The number of new homes that were built in England in the first quarter of this year fell, government figures show.
A total of 32,950 homes were completed in Q1 2016, a fall of 9% on the previous quarter and 3% lower year-on-year, while the figures also reveal that there were 35,530 housebuilding starts in England, down 3% when compared to the final quarter of last year.
The data from the Department of Communities and Local Government (DCLG) follows on from recent figures provided by the National House-Building Council (NHBC) which revealed that new home registrations in the first quarter of 2016 were down 8% on Q1 2015.
Despite the dip, housebuilding activity in England remains officially at its highest level since the 2008 crash.

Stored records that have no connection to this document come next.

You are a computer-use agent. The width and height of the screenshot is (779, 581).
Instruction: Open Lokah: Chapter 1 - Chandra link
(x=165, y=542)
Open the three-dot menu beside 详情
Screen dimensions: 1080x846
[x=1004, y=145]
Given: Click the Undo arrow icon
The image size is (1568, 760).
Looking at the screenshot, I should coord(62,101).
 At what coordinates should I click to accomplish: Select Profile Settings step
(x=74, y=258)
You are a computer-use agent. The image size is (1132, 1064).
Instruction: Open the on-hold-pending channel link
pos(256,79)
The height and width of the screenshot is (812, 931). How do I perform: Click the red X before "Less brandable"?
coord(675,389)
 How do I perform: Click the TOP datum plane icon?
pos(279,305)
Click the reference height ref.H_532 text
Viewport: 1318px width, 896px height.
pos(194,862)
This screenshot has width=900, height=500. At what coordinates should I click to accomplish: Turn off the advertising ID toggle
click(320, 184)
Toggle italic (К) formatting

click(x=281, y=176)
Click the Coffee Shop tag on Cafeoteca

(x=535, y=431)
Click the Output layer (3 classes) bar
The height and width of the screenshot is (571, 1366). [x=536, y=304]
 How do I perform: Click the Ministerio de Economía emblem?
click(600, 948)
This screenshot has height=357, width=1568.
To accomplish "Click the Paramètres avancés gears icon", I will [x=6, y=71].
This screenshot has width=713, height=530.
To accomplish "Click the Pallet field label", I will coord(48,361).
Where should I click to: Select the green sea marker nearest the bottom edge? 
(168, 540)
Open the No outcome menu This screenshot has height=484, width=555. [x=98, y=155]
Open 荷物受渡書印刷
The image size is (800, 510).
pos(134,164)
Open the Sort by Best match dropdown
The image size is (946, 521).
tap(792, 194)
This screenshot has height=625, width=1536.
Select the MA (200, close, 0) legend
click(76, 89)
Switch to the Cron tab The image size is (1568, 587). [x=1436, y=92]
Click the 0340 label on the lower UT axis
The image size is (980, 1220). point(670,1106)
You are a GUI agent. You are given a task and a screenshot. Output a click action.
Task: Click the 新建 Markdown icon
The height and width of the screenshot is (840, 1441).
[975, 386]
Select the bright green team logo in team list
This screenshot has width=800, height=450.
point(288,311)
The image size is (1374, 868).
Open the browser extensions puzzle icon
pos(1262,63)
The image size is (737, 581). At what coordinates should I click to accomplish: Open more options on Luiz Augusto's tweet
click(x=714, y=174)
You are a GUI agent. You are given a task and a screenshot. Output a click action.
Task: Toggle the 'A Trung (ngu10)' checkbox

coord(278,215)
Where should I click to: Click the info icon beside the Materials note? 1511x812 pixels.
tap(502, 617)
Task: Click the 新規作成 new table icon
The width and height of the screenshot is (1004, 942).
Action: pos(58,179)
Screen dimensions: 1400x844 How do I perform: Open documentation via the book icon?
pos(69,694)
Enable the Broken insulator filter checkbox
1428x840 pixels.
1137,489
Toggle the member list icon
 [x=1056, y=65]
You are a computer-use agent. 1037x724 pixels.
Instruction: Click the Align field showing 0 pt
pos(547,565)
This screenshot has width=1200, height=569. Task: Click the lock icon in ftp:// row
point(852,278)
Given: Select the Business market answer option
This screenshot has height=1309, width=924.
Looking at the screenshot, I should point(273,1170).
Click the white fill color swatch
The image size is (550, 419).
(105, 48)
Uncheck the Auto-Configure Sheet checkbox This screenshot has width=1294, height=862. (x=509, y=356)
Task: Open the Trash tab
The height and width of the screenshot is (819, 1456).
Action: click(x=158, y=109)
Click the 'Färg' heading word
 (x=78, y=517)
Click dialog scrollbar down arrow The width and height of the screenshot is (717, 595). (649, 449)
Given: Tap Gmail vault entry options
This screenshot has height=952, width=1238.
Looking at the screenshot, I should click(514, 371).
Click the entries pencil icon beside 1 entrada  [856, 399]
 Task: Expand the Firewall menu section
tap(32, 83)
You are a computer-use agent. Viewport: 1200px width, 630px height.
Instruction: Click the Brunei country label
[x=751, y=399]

Annual housing starts totalled 139,680 in 2015/2016, up 12% compared with 2014/2015. This is good news for the government which has a target of building 1m new homes by 2020.
“Despite a slow overall start to the year, industry confidence remains high and housebuilders are progressing well with their plans for growth in 2016, as seen by the increase in the number of new home completions,” said NHBC chief executive Mike Quinton.
New housebuilding starts are now more than double (107%) what they were in the trough of the first quarter of 2009 but remain 27% below the peak seen in the first quarter of 2007.
Some 32% more new homes were delivered in London in 2015/16 compared with the previous year, with local authorities in Basildon and Haringey seeing completions soar by 279% and 1,039% respectively over the same period.
Wakefield also saw a spike in completions for the year, which were up 59% from 1,028 to 1,634.
However, in spite of the rise in completions annually, there is still not enough being done to “fix the broken housing market”, according to Jan Crosby, head of housing at KPMG.
Crosby said: “We are still only seeing around 140,000 homes being built per year, over 100,000 less than we need.
“At the rental end of the market, the picture is even more worrying as completions by housing associations fell by 24% last quarter on the previous, showing the effect of recent cuts to their revenue streams and a likely knock on to housing some of our society’s most vulnerable.”